To get to the point, Professor Green spoke about counselling on Loose Women. He talked about how it helped him come to terms with his ‘demons’. I was incredibly impressed and touched at how openly this young man spoke about his own experiences with mental health issues that I listened with more interest than usual. Having my own mental health issues (PTSD, chronic anxiety and agoraphobia) his thoughts resonated with me.

Here comes the rapping! Those of you who have had the ‘pleasure’ of watching last year’s ‘X Factor’ will get a better feel of what I’d like you to do if you watched Honey G’s performance as a contestant. Honey G would rap saying:

“When I say Honey, you say G”, and this would be repeated many times, depending on how the audience received it. It went down really well. If you like that sort of thing. It’s a matter of taste. So here is my version:

When I say: ‘Professor’ you say: ‘Green’
Me: When I say Professor
You say: Green!
Me: When I say Professor
You say: ‘Green’

I was sittin’ in my home
All alone
got no friends
To call my own
Wanting someone to pick up the ‘phone
give me a call
so I don’t drown
In my sorrows
On my own

Me: When I say Professor
You say: Green!
Me: When I say Professor
You say: Green!

Mental health
has got a bad rap
That’s why I’m gonna
Put it on the map!
Shout it loud
and shout it clear
Mental health
There’s nothing to fear!

Me: When I say Professor
You say: Green
x2

I hope you managed to get a rhythm going.
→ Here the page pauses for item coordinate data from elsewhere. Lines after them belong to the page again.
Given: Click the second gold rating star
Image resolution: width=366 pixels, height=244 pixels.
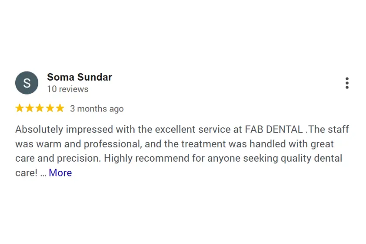Looking at the screenshot, I should (30, 108).
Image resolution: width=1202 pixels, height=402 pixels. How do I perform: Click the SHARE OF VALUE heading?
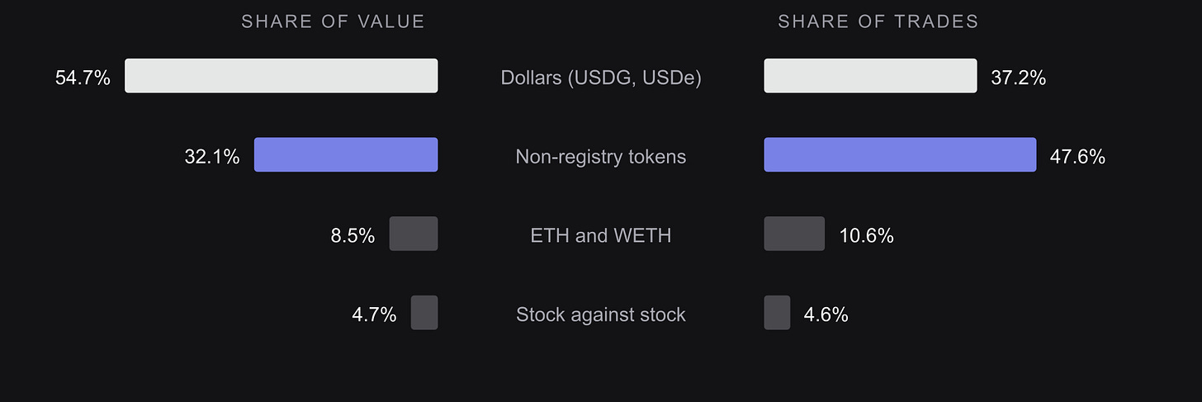(x=333, y=22)
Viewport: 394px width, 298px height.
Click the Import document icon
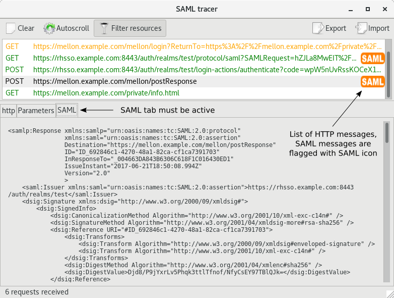coord(361,28)
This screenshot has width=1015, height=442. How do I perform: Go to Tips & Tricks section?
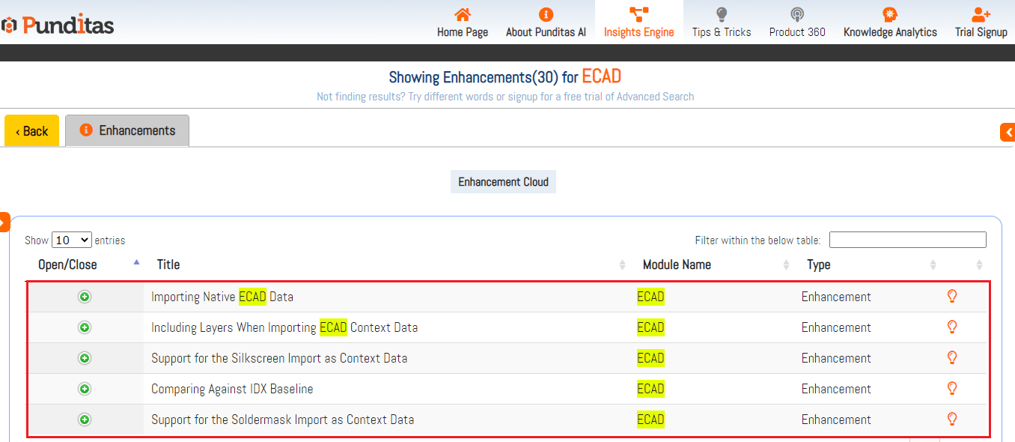click(721, 23)
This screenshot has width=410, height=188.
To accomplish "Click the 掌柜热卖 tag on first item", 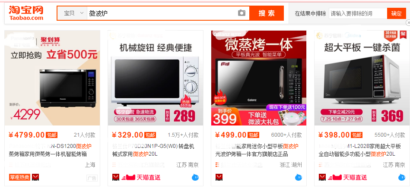I will point(20,177).
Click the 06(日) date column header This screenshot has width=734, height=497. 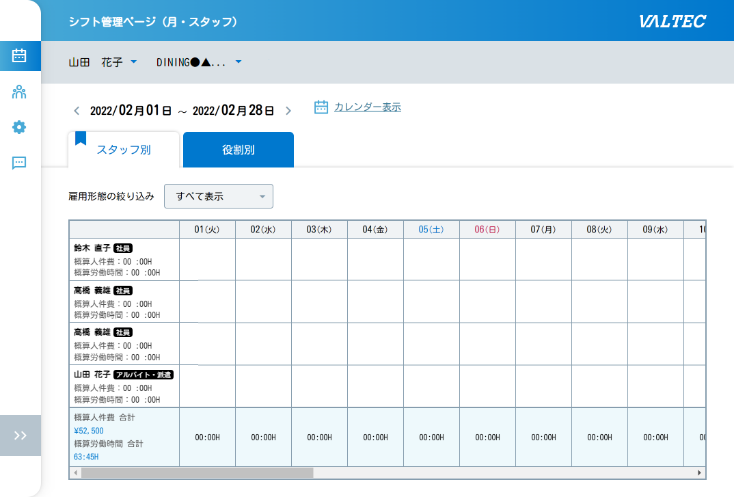[487, 229]
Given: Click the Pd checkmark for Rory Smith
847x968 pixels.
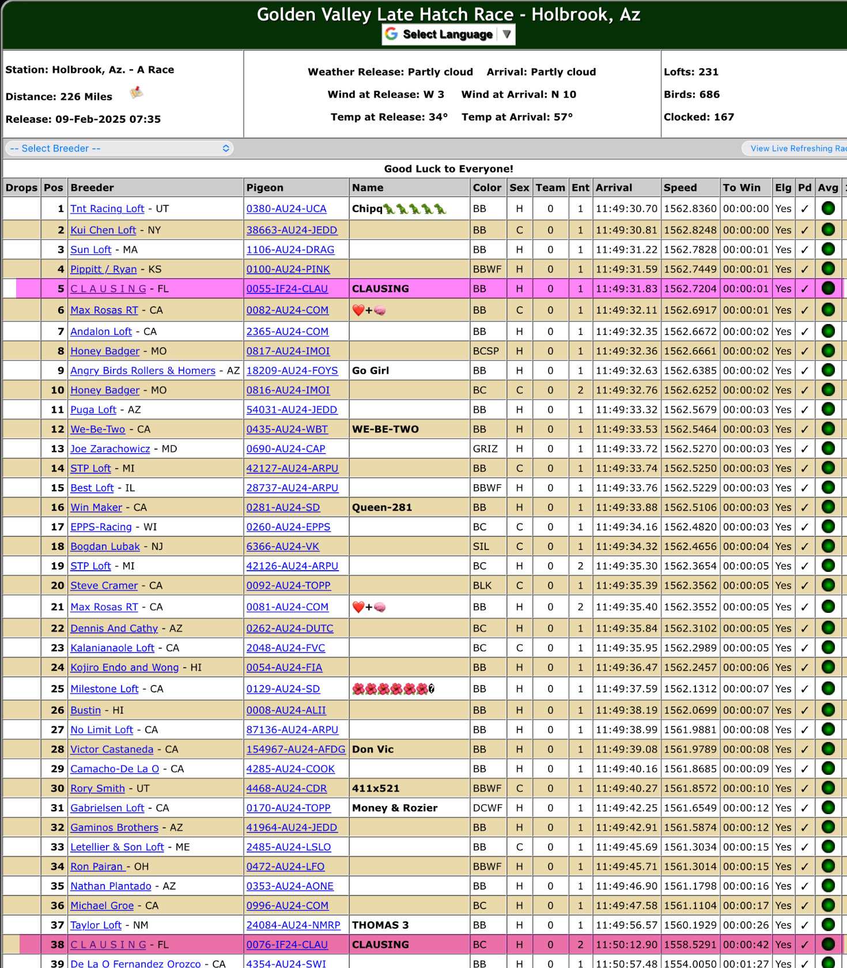Looking at the screenshot, I should [804, 788].
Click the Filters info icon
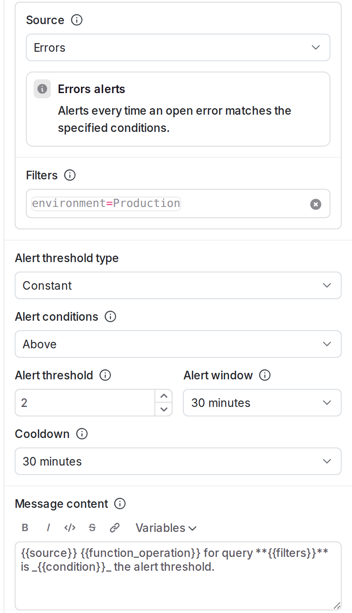Viewport: 352px width, 613px height. click(69, 175)
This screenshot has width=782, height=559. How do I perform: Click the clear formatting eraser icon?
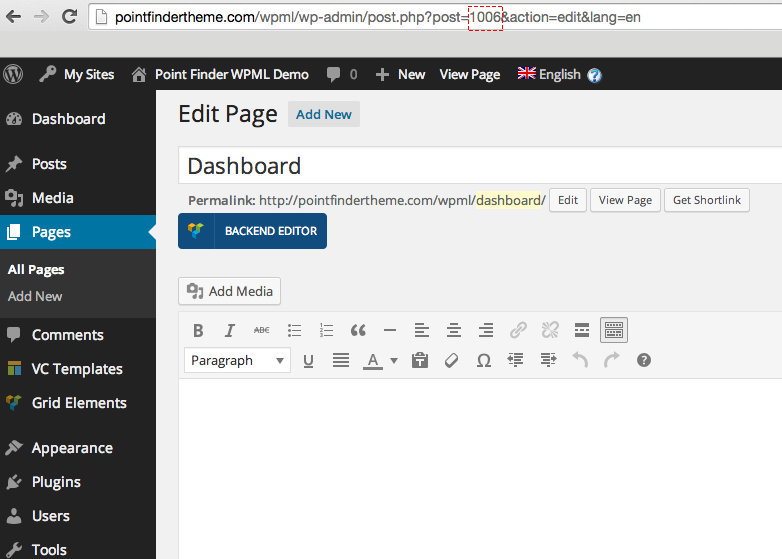pyautogui.click(x=452, y=360)
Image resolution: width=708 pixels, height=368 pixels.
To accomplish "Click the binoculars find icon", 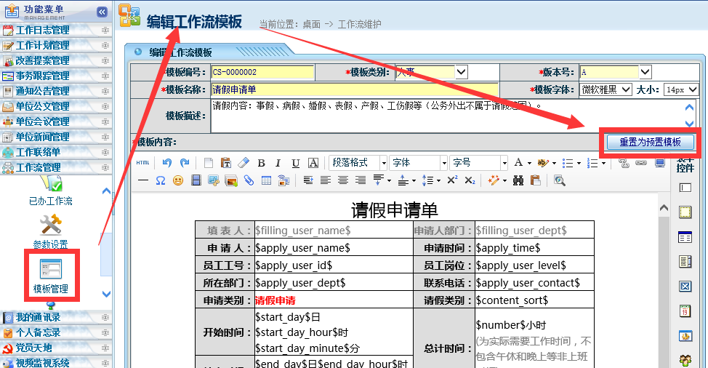I will point(518,180).

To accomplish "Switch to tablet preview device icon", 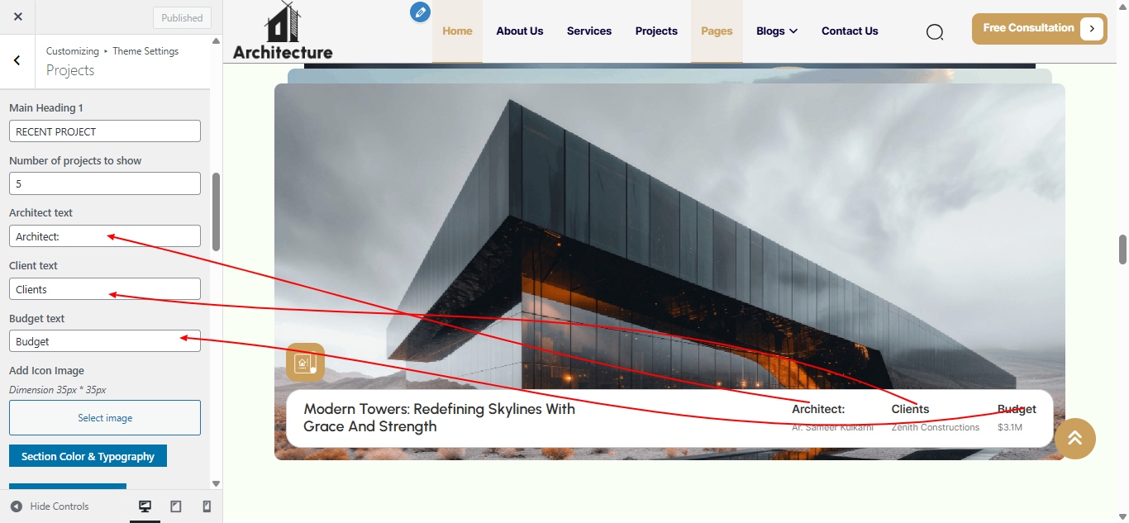I will (176, 506).
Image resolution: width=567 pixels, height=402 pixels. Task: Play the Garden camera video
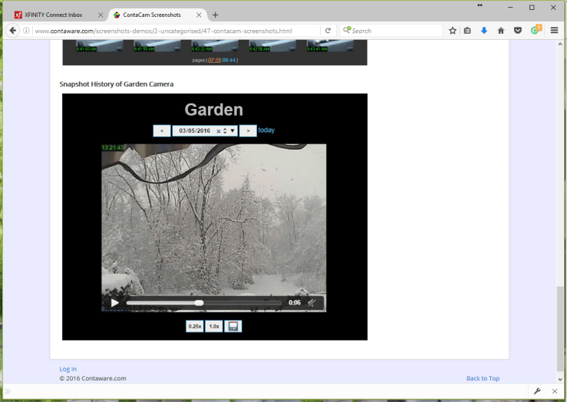(114, 303)
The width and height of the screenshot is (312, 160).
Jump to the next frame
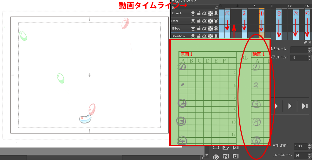290,106
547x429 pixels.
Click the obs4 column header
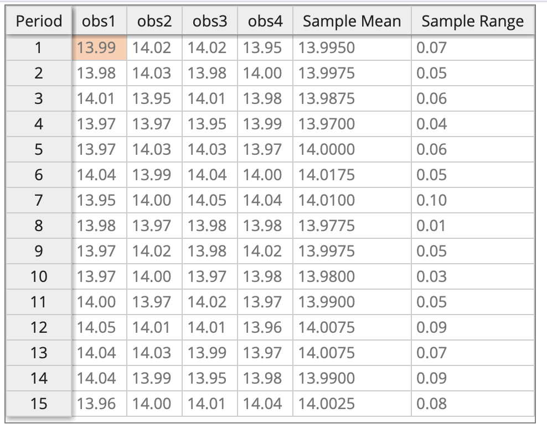pos(265,22)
That helps! I hope Lady G and Tareau weren’t the only ones rapping along with me. Were you rapping Hariod? Anna?

Seriously, Professor Green was instrumental in getting me back on the road to recovery. He not only talked about how counselling helped him in his darkest periods, but he went on to say that although his situation was much improved, he still used counselling as therapy whenever he felt he needed it. And consequently, he was at present in therapy. Those words propelled me into action. If Professor Green was on daytime television, advocating counselling and he was not ashamed or embarrassed, what say me?

After the programme, I immediately went on-line to research counsellors in my area. I was very fortunate to find someone who has been incredibly helpful and who has allowed me to see that my case is not hopeless. That was over one year ago and I haven’t looked back since. Thanks Professor Green! I am not going to suggest that a few trips to a counsellor will make everything better. It takes time. It takes a willingness to partake in your own healing. It takes courage. It takes persistence. It takes faith. Often time, it can seem there is no light at the end of the tunnel. I’d like to encourage those who feel that there is no way out, that I found mine, and you can too.

~ Marie Williams 2017

* ‘Loose Women’ is a day-time television programme in which a panel of women discuss current topics.